We are of course played the 911 tape, and it's horrid. Let's say it was an accident. He might be in total shock, which would keep him from bawling. He might be trained well in emergency situations, and while he is panicking and sounds like he's freaking out and crying somewhat, he's trying to save her. What does her first guest say? Over and over, HE'S GUILTY, because SHE DOESN'T THINK HE'S CRYING HARD ENOUGH. From an audio-tape. Are you kidding me? Then Nancy chimes in about how a gun enthusiast would know better than to keep a gun in a bathroom closet. This family lives in a small home, not anything as large as these two are used to. Common sense - it's never inserted.
Again, I have no idea what happened in that bathroom - but neither does she, and until each of us are in that same situation (and I pray we never are), we have no IDEA how we would react. Even if we did, it *still* wouldn't know how he would. Make sense?

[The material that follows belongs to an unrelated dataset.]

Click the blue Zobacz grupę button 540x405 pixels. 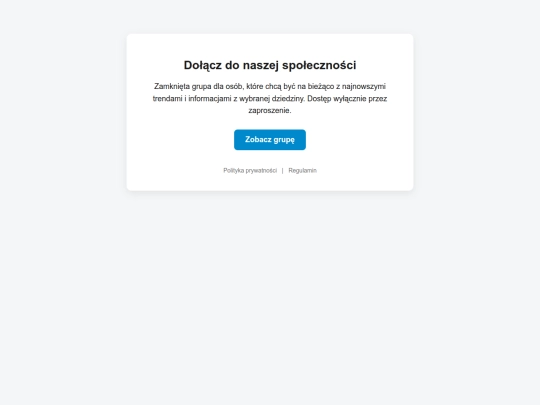click(270, 139)
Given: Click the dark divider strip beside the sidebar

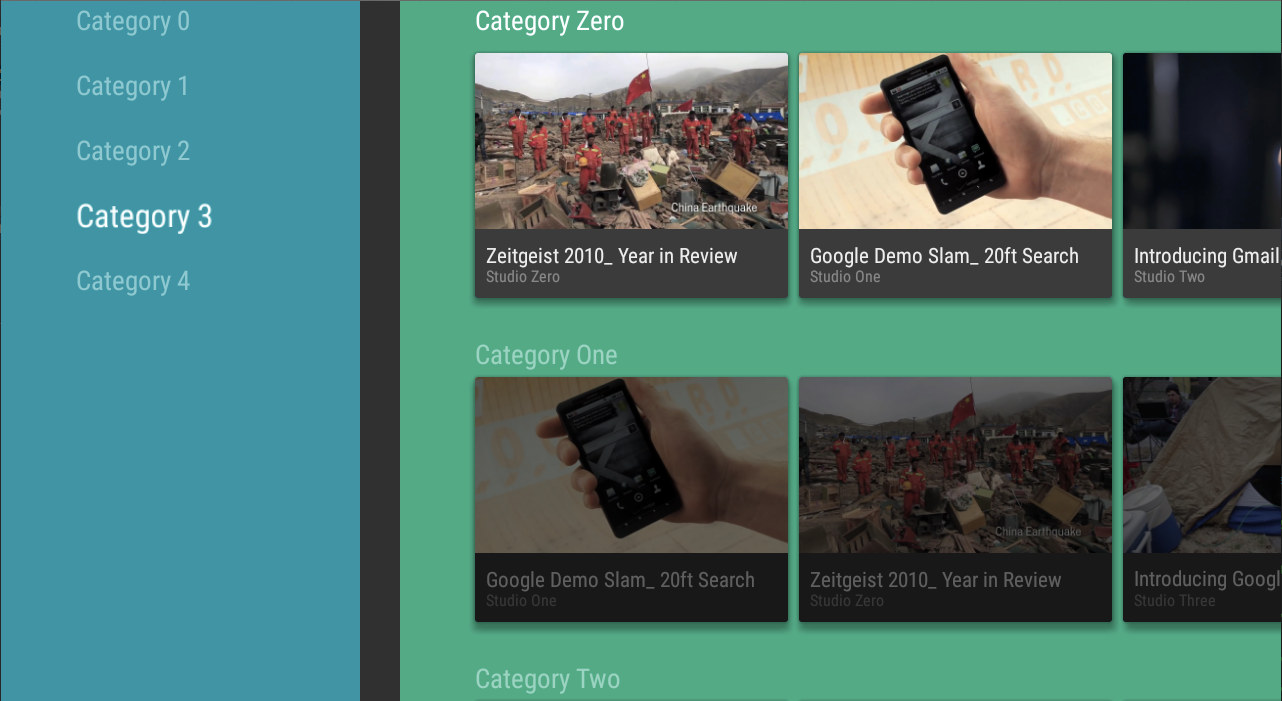Looking at the screenshot, I should coord(380,350).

And yet, I'm willing to bet that numerous potential jurors heard that woman condemn him last night, and thought that because she was on NG, *obviously* she knows what she's talking about. Oye.
Maybe what people need to do is appeal to their cable company to drop the station. It has to be done en masse, or you are blown off as a crackpot, but if enough people did it, it would garner attention from networks. Personally, I think a lot of the problem is that the "newscasters/readers" are trying to become celebrities. The more outrageous they become, they more popular they become. Unfortunately it takes real effort for them to cross the line (see Glenn Beck)
The PEOPLE must demand better from newsgathering and reporting organizations; put advertisers on notice that we are sick of being soiled and disrespected; we have choices and will take our viewership -- and cash elsewhere. The real power is ours, not theirs.
The sound of Ker-ching, ker-ching (or the lack of it) is the only sweet noise or terrible silence that gets their attention.
I cannot understand why this incompetent person can still be on TV, with all her past mistakes and arrogance. Anyone having her on a show lose ratings.